(INFORMATION SHOWN):
+===+

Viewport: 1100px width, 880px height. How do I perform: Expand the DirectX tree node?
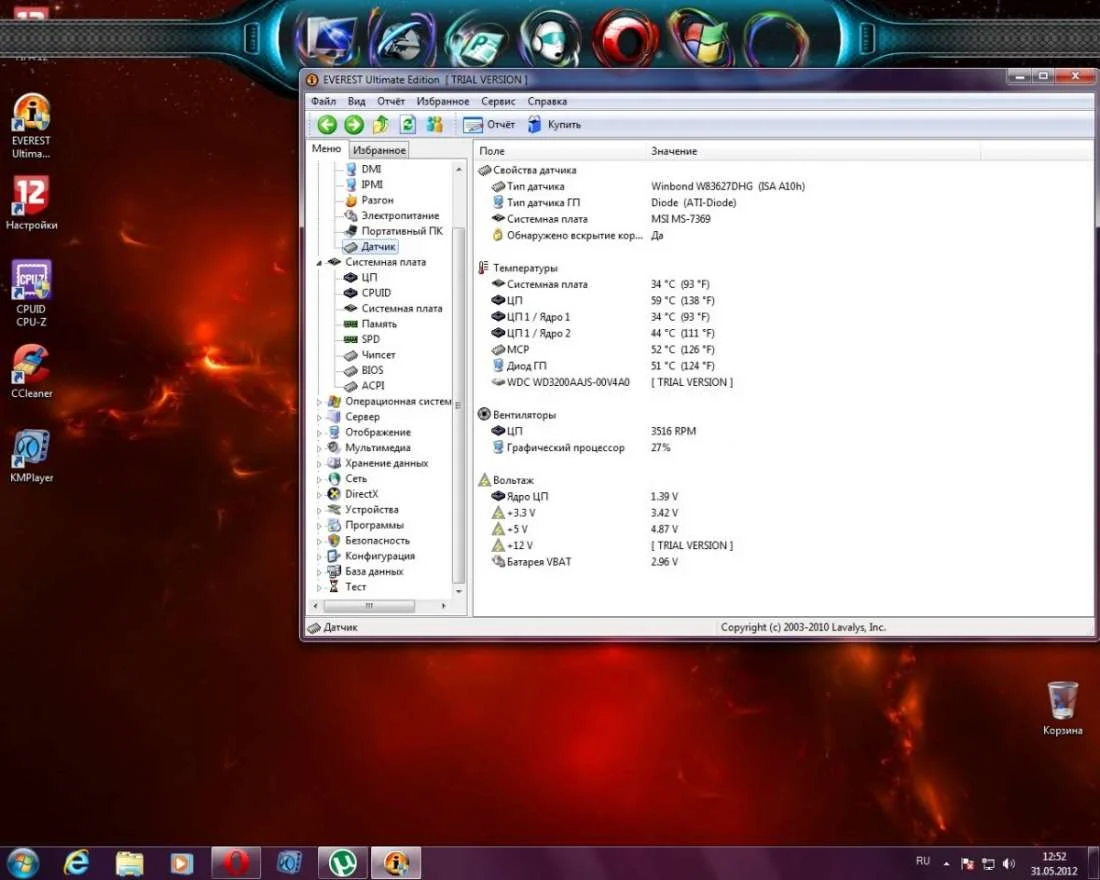[320, 494]
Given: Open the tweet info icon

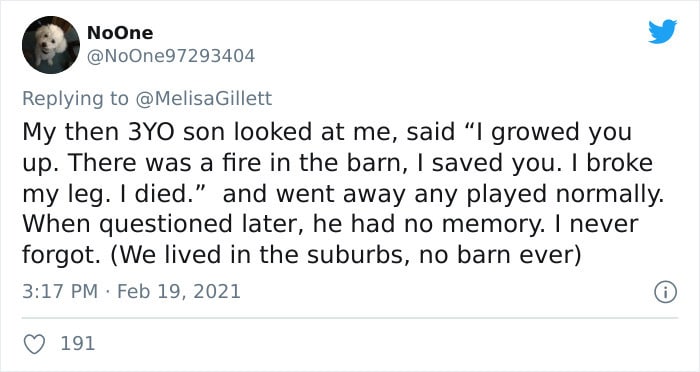Looking at the screenshot, I should [666, 293].
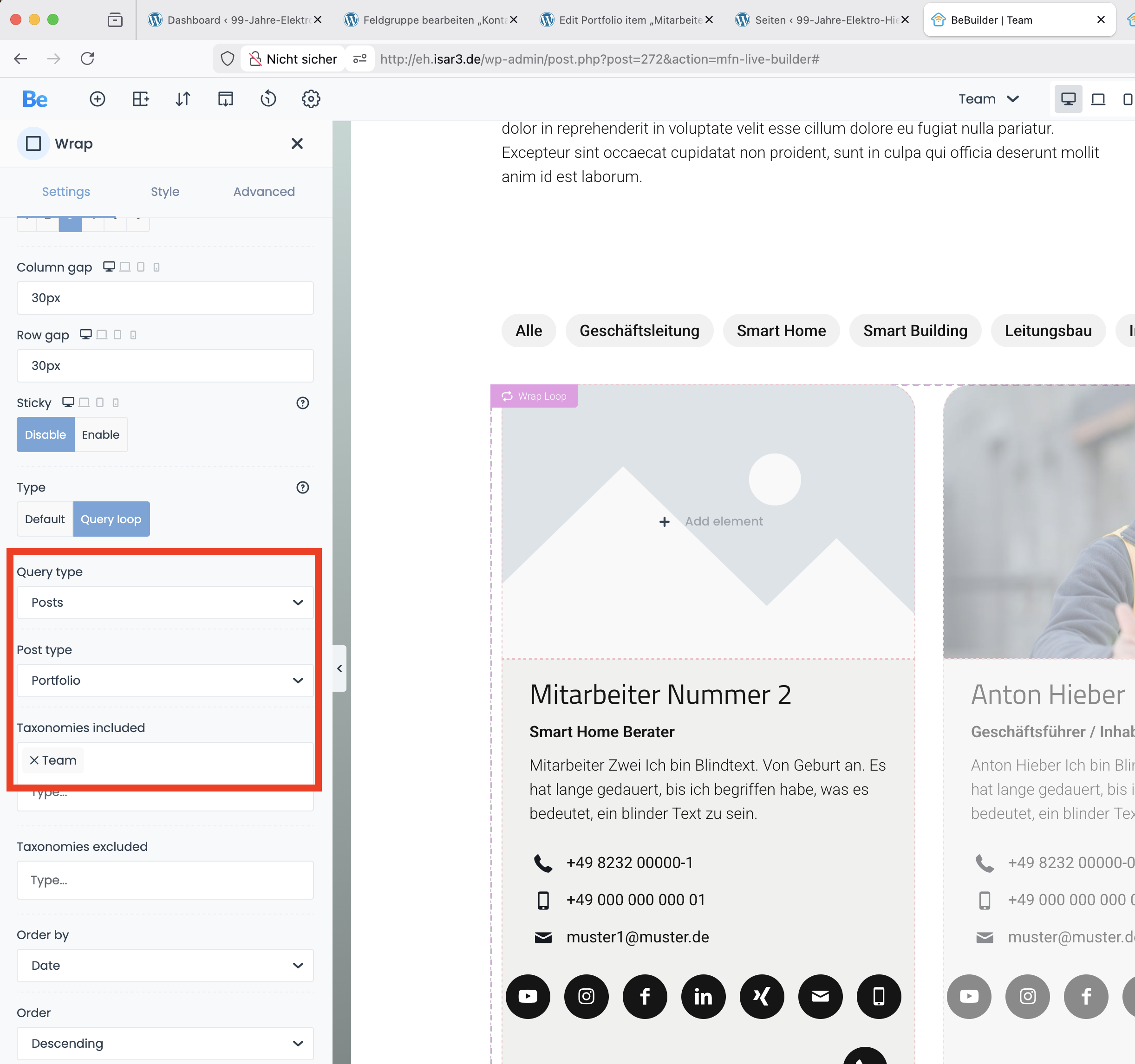The height and width of the screenshot is (1064, 1135).
Task: Open the add section layout icon
Action: 140,99

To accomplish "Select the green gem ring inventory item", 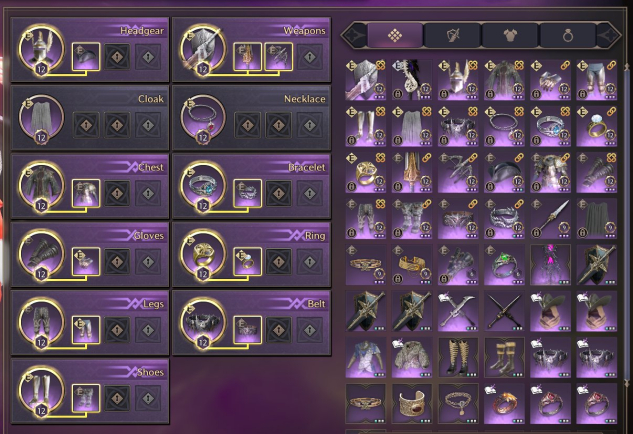I will [x=504, y=265].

+===+

(WORK REQUIRED):
Please copy everything from the start of the entries down to the line containing "Action: 140,99", keeping both ends and leaving the pictures out.

(ANSWER FOR THE TASK):
Viewport: 1100px width, 880px height. How do I perform: Expand the DirectX tree node?
[320, 494]
Given: Open the tweet info icon

Looking at the screenshot, I should [666, 293].
The height and width of the screenshot is (1064, 1135).
Task: Open the add section layout icon
Action: 140,99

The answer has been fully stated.